> _TASK ITEM_:
Every line below that mentions the word "severine" should be copied out.

> _MATERIAL TO PROCESS_:

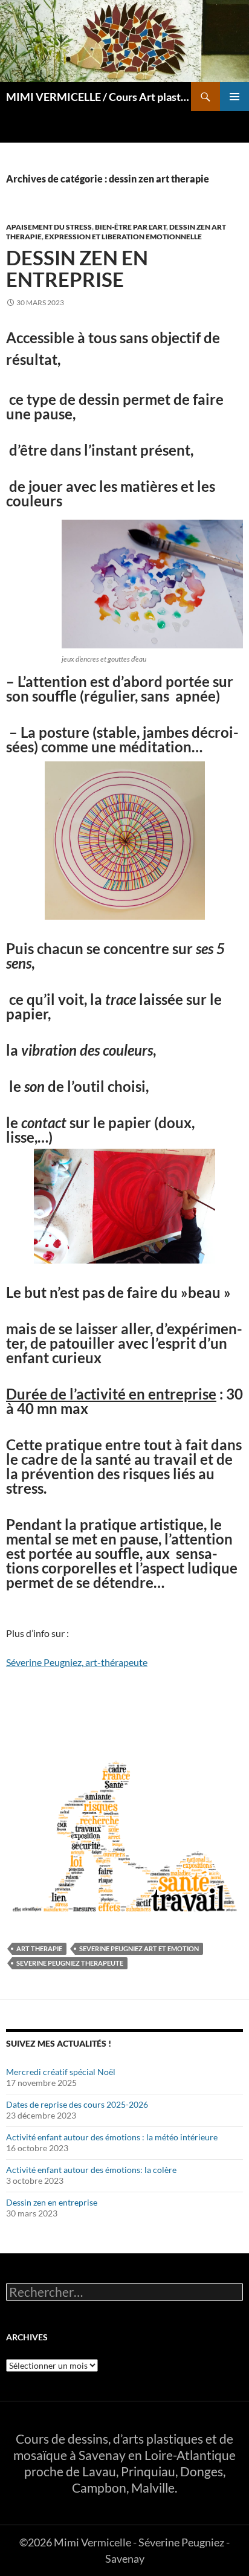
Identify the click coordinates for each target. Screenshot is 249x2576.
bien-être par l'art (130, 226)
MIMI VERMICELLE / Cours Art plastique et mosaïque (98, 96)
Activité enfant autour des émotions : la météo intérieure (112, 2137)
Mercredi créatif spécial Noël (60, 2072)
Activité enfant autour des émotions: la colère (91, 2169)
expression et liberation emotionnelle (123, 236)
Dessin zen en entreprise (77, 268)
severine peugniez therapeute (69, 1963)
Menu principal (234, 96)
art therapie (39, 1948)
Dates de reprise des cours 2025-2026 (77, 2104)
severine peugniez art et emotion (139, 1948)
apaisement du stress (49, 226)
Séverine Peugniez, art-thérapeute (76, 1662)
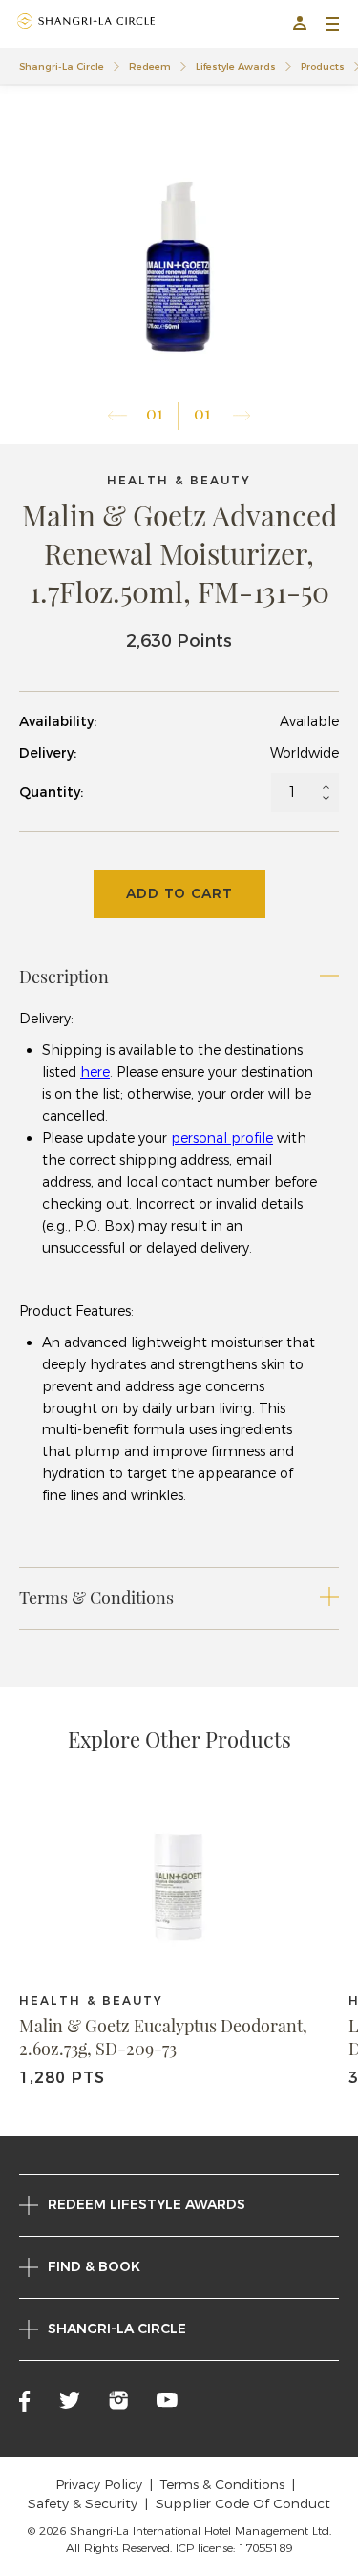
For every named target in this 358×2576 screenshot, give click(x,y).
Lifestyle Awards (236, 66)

...

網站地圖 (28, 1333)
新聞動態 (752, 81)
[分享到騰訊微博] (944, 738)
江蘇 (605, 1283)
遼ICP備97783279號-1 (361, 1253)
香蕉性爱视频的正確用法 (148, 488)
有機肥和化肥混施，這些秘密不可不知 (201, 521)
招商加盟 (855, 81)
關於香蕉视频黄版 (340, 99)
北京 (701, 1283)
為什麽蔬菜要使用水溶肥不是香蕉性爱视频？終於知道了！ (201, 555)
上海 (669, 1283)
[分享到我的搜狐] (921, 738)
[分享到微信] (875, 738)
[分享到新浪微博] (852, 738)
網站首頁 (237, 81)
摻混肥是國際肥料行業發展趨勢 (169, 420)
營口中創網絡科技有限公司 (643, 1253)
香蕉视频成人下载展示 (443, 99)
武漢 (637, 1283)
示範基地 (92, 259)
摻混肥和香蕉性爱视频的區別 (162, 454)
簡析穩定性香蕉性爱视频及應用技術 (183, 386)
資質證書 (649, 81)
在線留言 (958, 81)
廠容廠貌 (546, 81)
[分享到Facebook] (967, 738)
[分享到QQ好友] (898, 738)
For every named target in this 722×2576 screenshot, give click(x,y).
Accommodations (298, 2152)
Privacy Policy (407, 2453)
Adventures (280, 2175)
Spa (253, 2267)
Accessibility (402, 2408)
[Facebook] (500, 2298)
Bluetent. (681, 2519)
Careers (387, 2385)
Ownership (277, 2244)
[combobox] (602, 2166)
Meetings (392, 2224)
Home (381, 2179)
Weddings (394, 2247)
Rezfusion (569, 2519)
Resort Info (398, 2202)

==

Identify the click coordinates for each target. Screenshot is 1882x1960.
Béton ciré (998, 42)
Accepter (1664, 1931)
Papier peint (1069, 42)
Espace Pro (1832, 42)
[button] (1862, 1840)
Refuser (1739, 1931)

> _ANSWER SECTION_:
severine peugniez therapeute (69, 1963)
severine peugniez art et emotion (139, 1948)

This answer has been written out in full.